EXERCISE:
Restate word for word the lines of the records below, starting at the line that contains "The height and width of the screenshot is (338, 1568)." and ending at the line that contains "You are a computer-use agent. The", with both of those lines included and nothing else.

Stored records:
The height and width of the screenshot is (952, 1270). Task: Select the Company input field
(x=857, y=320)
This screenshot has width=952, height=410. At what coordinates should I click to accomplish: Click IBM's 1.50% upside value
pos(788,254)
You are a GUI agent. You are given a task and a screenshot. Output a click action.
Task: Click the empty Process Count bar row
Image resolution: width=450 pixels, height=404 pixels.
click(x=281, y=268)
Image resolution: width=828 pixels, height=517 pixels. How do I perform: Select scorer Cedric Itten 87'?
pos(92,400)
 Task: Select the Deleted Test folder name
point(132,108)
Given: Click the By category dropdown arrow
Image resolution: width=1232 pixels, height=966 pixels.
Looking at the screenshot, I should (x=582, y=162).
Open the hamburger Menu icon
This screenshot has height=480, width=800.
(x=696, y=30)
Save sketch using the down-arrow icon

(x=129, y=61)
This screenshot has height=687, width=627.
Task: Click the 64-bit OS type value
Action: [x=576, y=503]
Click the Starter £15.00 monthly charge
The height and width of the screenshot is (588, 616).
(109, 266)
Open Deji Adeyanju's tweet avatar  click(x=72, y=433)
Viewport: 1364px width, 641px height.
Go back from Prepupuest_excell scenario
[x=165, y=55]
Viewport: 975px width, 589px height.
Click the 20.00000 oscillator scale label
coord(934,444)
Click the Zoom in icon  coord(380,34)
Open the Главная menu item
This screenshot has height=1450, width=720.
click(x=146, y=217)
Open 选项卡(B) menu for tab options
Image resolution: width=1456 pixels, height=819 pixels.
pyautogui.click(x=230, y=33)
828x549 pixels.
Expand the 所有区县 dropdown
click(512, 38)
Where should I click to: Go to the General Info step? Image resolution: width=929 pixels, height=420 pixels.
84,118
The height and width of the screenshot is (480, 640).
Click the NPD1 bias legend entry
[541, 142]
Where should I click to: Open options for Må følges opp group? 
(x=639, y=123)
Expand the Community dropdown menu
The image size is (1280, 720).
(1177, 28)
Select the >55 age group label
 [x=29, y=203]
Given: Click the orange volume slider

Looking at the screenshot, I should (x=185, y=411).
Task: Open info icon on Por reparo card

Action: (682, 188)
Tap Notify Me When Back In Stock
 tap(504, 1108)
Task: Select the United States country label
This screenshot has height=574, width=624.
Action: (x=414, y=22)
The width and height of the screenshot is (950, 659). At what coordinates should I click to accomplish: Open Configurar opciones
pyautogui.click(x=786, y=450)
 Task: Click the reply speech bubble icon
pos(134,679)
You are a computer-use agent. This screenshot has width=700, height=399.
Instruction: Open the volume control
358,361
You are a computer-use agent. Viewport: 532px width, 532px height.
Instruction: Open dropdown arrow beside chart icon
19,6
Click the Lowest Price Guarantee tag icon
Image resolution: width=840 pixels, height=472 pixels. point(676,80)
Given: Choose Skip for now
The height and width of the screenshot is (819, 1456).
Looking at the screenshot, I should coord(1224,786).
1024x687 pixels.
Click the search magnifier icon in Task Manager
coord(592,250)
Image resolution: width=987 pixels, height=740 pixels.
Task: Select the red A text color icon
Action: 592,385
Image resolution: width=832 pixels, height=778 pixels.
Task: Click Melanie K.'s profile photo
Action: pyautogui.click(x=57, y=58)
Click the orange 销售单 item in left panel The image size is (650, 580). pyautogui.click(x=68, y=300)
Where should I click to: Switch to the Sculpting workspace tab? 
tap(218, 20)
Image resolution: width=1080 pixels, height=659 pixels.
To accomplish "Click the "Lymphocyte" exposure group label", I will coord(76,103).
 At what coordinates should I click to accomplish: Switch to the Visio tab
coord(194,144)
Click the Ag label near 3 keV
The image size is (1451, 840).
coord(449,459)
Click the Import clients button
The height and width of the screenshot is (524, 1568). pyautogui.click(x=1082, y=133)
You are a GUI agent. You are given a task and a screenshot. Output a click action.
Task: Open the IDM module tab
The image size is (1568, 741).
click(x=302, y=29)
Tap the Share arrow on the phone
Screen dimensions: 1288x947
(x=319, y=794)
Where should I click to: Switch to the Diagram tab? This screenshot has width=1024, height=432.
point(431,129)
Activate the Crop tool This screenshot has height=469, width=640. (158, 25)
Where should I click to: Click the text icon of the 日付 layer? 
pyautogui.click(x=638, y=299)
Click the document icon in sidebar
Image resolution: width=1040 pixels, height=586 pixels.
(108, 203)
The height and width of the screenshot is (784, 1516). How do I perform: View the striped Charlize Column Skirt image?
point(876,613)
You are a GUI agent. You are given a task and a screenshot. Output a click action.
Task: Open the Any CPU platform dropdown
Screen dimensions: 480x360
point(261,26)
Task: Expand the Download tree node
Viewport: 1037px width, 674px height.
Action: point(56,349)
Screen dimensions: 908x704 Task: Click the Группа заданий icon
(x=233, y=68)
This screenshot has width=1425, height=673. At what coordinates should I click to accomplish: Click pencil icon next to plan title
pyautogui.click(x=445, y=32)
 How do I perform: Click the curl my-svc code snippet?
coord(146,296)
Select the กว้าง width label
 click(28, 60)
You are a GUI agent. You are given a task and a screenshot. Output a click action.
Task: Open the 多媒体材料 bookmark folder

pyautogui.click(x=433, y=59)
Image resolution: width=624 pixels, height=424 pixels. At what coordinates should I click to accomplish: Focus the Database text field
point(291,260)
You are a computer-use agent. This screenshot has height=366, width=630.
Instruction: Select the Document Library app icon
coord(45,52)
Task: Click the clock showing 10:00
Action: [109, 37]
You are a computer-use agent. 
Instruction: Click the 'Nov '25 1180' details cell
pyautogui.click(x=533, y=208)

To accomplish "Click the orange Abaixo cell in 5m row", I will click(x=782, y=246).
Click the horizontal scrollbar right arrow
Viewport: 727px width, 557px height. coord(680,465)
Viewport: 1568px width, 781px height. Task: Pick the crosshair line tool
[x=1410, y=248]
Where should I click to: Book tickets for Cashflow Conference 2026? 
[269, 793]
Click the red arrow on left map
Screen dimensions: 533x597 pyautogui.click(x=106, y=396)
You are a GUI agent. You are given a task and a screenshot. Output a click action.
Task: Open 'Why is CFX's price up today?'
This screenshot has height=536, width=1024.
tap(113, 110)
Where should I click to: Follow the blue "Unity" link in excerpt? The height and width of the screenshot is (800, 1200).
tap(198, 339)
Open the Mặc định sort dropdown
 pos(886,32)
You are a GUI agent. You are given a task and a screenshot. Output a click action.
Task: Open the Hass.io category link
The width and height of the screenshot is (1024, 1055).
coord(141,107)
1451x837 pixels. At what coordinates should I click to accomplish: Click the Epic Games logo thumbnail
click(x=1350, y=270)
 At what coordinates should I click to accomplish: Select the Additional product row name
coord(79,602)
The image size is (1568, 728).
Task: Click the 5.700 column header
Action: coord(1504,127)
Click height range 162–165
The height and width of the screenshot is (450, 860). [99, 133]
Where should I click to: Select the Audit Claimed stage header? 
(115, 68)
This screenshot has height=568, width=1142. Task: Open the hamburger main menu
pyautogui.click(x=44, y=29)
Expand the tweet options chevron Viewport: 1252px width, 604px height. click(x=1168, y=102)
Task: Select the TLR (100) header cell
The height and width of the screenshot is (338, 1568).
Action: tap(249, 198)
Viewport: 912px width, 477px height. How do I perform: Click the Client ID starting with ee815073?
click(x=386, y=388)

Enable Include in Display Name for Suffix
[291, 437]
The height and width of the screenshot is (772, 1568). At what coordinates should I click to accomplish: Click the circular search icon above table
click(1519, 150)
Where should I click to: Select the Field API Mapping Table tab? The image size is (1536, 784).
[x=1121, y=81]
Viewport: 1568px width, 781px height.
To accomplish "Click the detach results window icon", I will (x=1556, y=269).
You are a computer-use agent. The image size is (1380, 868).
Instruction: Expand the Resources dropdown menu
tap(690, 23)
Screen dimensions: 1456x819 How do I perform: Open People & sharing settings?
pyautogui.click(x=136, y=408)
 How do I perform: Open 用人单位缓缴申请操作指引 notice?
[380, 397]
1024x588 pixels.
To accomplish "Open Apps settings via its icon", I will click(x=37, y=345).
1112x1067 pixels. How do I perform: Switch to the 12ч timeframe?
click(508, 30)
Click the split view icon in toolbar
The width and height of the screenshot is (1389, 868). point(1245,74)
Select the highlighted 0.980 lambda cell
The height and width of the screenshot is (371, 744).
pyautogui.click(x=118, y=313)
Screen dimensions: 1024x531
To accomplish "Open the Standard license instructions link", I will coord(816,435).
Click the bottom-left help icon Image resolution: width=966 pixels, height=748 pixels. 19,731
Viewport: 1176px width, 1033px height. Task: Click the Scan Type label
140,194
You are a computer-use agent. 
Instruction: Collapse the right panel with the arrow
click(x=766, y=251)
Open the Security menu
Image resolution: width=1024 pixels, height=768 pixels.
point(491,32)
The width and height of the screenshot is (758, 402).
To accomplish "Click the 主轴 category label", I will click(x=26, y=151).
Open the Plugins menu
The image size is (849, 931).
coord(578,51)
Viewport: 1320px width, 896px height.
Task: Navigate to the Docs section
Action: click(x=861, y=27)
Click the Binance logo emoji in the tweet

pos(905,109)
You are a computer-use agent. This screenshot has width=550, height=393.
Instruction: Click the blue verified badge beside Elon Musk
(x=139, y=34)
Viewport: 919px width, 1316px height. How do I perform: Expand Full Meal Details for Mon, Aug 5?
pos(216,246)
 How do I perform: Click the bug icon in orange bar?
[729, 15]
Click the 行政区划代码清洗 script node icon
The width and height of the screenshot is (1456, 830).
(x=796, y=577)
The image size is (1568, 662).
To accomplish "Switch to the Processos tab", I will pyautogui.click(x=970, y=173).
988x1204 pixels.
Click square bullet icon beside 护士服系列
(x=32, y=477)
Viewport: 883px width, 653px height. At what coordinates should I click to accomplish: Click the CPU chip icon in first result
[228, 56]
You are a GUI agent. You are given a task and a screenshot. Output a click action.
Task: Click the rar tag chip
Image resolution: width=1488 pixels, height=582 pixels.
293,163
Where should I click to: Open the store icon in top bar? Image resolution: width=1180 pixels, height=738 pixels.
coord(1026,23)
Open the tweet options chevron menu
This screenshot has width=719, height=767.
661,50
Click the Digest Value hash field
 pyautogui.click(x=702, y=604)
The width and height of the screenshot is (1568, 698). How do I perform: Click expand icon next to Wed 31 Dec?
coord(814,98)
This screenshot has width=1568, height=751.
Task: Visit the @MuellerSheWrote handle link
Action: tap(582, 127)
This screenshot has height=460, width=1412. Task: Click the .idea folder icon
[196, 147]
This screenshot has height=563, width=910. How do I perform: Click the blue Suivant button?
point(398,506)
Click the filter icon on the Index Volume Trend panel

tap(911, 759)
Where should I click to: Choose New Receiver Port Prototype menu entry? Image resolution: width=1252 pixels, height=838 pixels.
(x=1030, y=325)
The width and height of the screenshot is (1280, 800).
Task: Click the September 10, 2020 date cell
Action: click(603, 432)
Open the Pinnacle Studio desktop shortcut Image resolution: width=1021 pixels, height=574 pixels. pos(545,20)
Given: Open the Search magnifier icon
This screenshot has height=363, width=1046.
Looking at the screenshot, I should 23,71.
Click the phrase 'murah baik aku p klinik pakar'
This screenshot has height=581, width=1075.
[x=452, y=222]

ANSWER SECTION:
The height and width of the screenshot is (338, 1568).
Action: tap(249, 198)
Viewport: 912px width, 477px height. How do I perform: Click the Client ID starting with ee815073?
click(x=386, y=388)

Enable Include in Display Name for Suffix
[291, 437]
The height and width of the screenshot is (772, 1568). At what coordinates should I click to accomplish: Click the circular search icon above table
click(1519, 150)
Where should I click to: Select the Field API Mapping Table tab? The image size is (1536, 784).
[x=1121, y=81]
Viewport: 1568px width, 781px height.
To accomplish "Click the detach results window icon", I will (x=1556, y=269).
You are a computer-use agent. The image size is (1380, 868).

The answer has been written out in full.